Search code examples
sqlsnowflake-cloud-data-platformlevenshtein-distance

How can I find the variation in strings in a single column using Snowflake SQL?


Say I have a table like this:

Person1 Person2
Dave Fred
Dave Dave
Dave Mike
Fred Dave
Dave Mike
Dave Jeff

In column 'Person1' clearly Dave is the most popular input, so I'd like to produce a 'similarity score' or 'variation within column' score that would reflect that in SQL (Snowflake).

In contrast, for the column 'Person2' there is more variation between the strings and so the similarity score would be lower, or variation within column higher. So you might end up with a similarity score output as something like: 'Person1': 0.9, 'Person2': 0.4.

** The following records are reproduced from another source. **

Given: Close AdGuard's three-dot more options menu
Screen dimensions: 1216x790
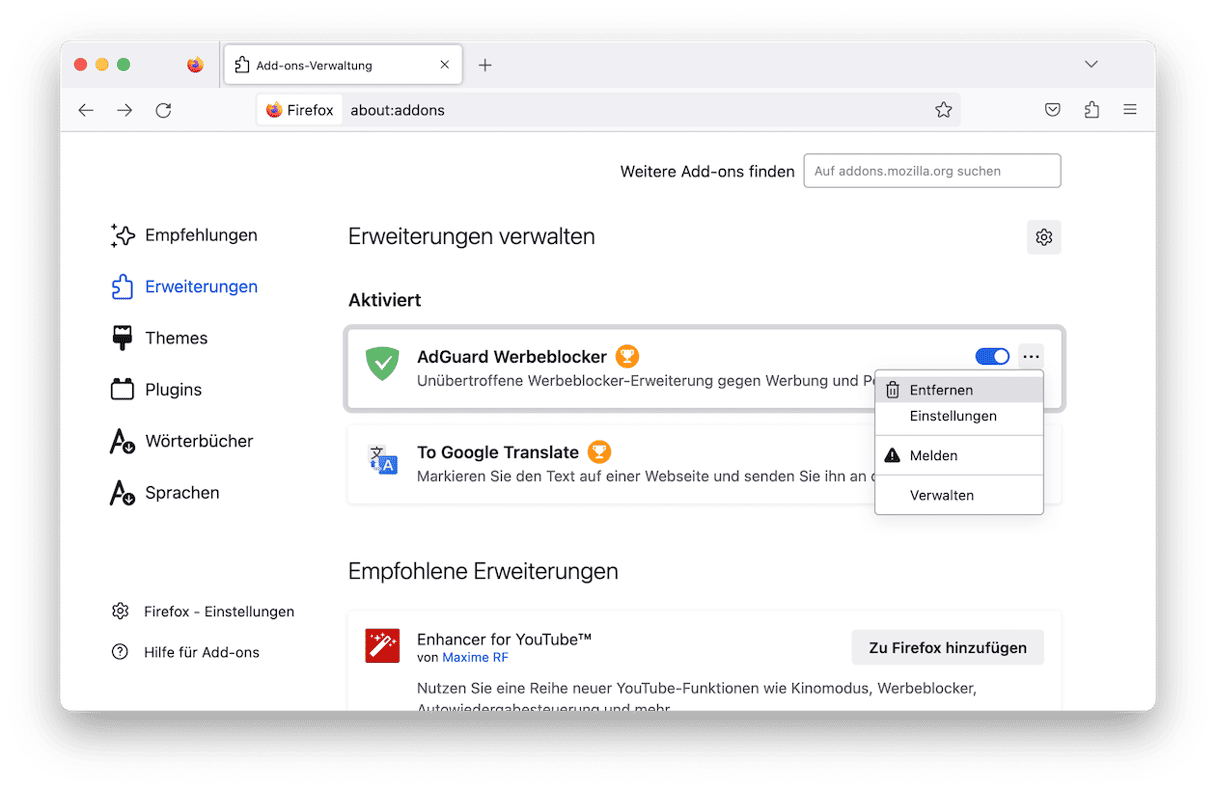Looking at the screenshot, I should pyautogui.click(x=1031, y=357).
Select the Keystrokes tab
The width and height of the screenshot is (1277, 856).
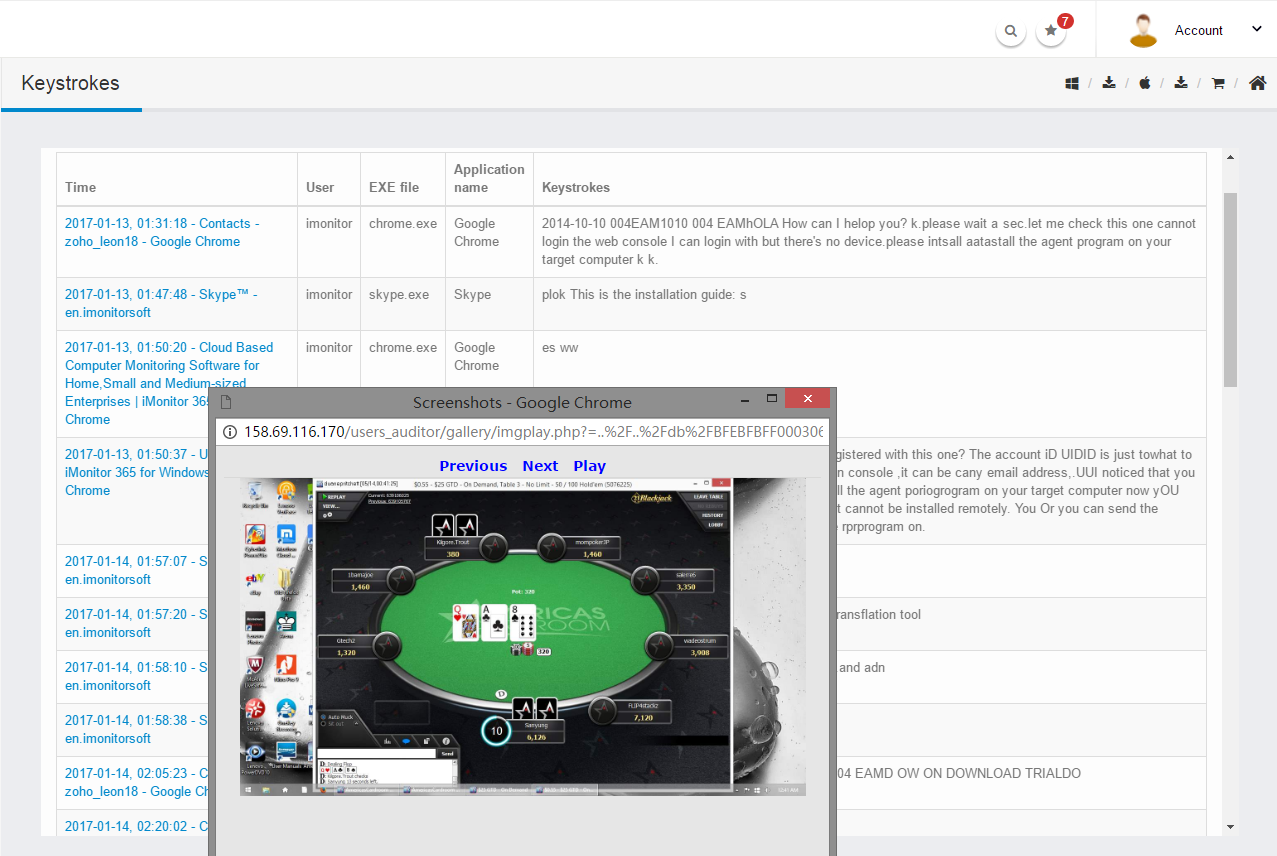click(70, 83)
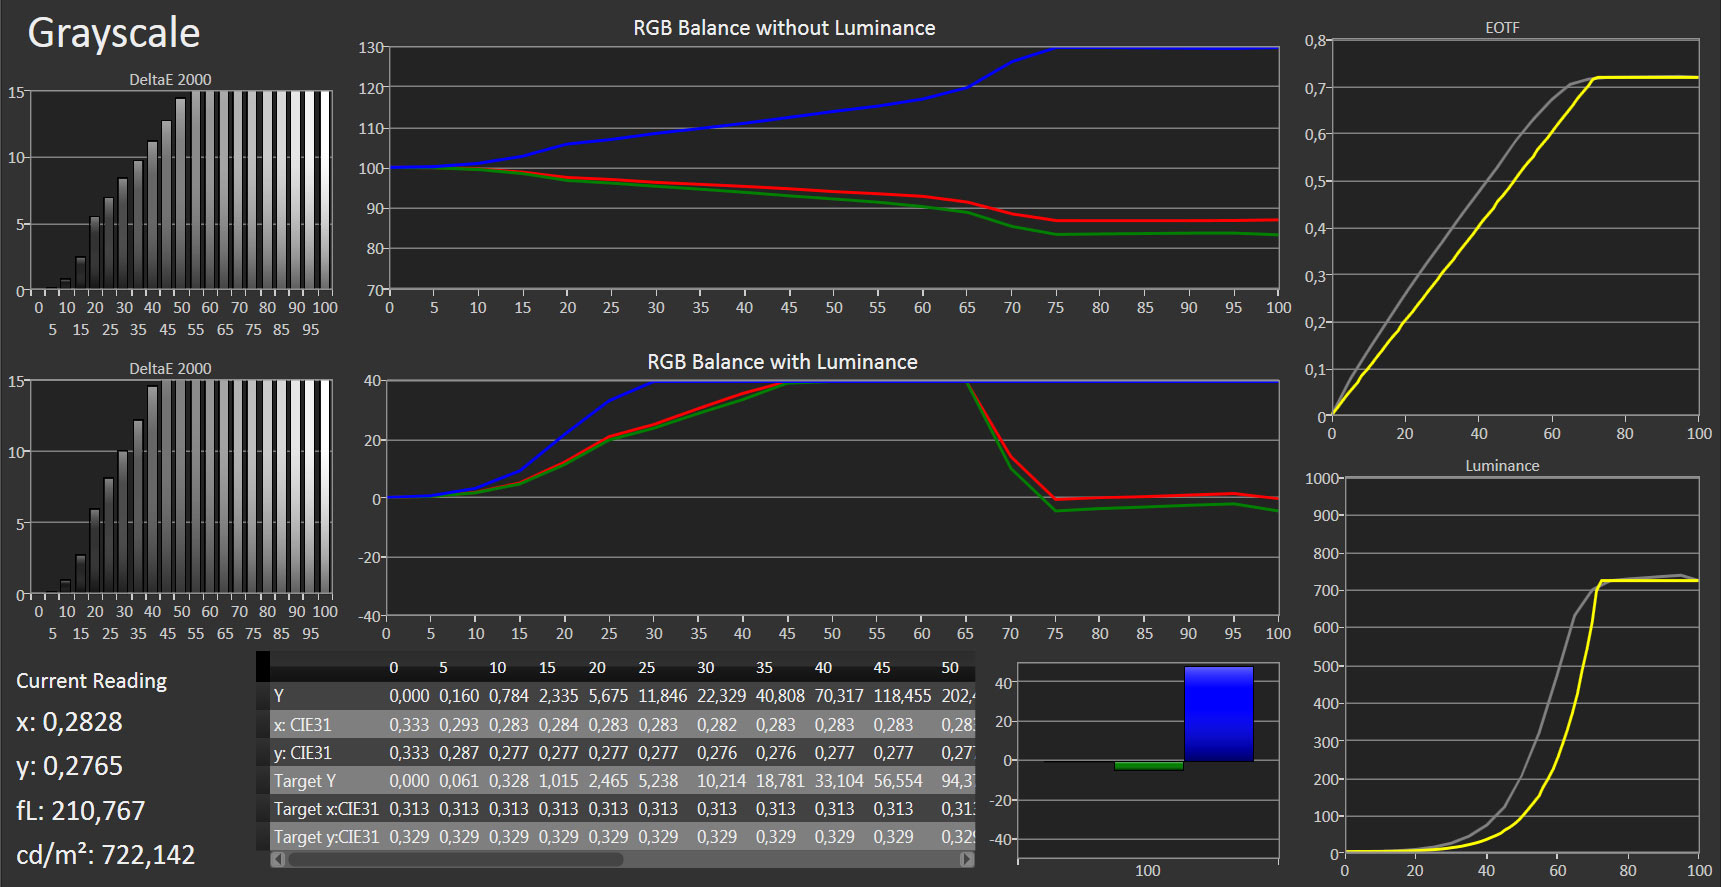The height and width of the screenshot is (887, 1721).
Task: Click the EOTF chart title
Action: pos(1502,28)
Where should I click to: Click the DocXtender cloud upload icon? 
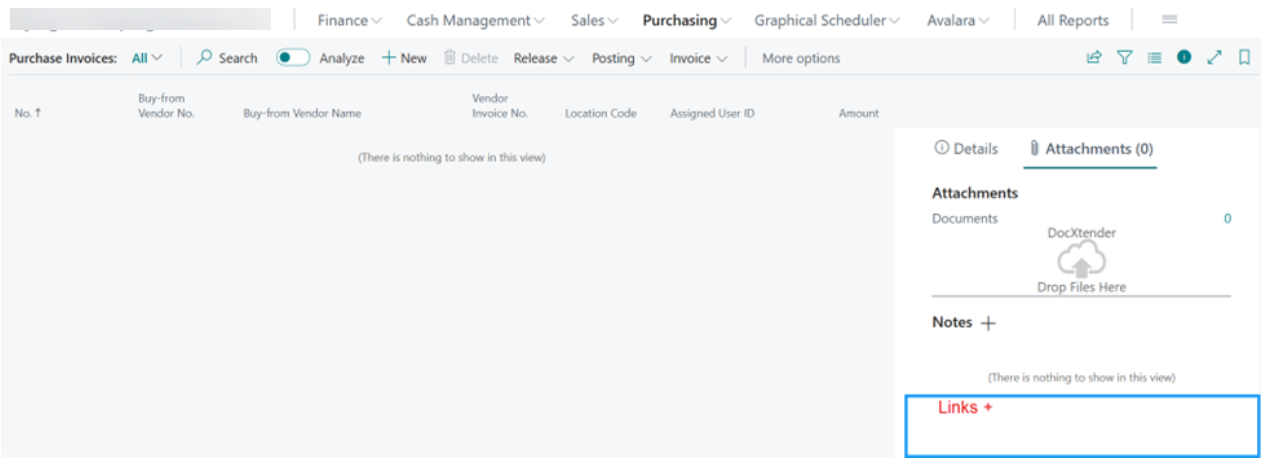[1081, 261]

If this is just row-wise Levenshtein Distance (LD), how can I push EDITDISTANCE across these to get a score for each column please? At the moment I can only see how to get the LD between 'Person1' and 'Person2', rather than within 'Person1' and 'Person2'.

Many thanks


Solution

  • You proposed values of 0.9 and 0.4 seem like ratio's of sameness, so that can be calculated with a count and ratio_of_report like so:

    
    with data(person1, person2) as (
        select * from values
            ('Dave','Fred'),
            ('Dave','Dave'),
            ('Dave','Mike'),
            ('Fred','Dave'),
            ('Dave','Mike'),
            ('Dave','Jeff')
    ), p1 as (
        select 
          person1 
          ,count(*) as c_p1
          ,ratio_to_report(c_p1) over () as q
        from data
        group by 1
        qualify row_number() over(order by c_p1 desc) = 1
    ), p2 as (
        select 
          person2 
          ,count(*) as c_p2
          ,ratio_to_report(c_p2) over () as q
        from data
        group by 1
        qualify row_number() over(order by c_p2 desc) = 1
    )
    select 
        p1.q as p1_same,
        p2.q as p2_same
    from p1
    cross join p2
    ;
    

    giving:

    P1_SAME P2_SAME
    0.833333 0.333333

    Editdistance:

    So using a full cross join, we can calculate the editdistance of all values, and find the ratio of this to the total count:

    with data(person1, person2) as (
        select * from values
            ('Dave','Fred'),
            ('Dave','Dave'),
            ('Dave','Mike'),
            ('Fred','Dave'),
            ('Dave','Mike'),
            ('Dave','Jeff')
    ), combo as (
    select 
        editdistance(da.person1, db.person1) as p1_dist    
        ,editdistance(da.person2, db.person2) as p2_dist
    from data as da
    cross join data as db
    )
    select count(*) as c
        ,sum(p1_dist) as s_p1_dist
        ,sum(p2_dist) as s_p2_dist
        ,c / s_p1_dist as p1_same
        ,c / s_p2_dist as p2_same 
    from combo
     ;
    

    But given editdistance gives a result of zero for same and positive value for difference, the scaling of these does not align with the desired result...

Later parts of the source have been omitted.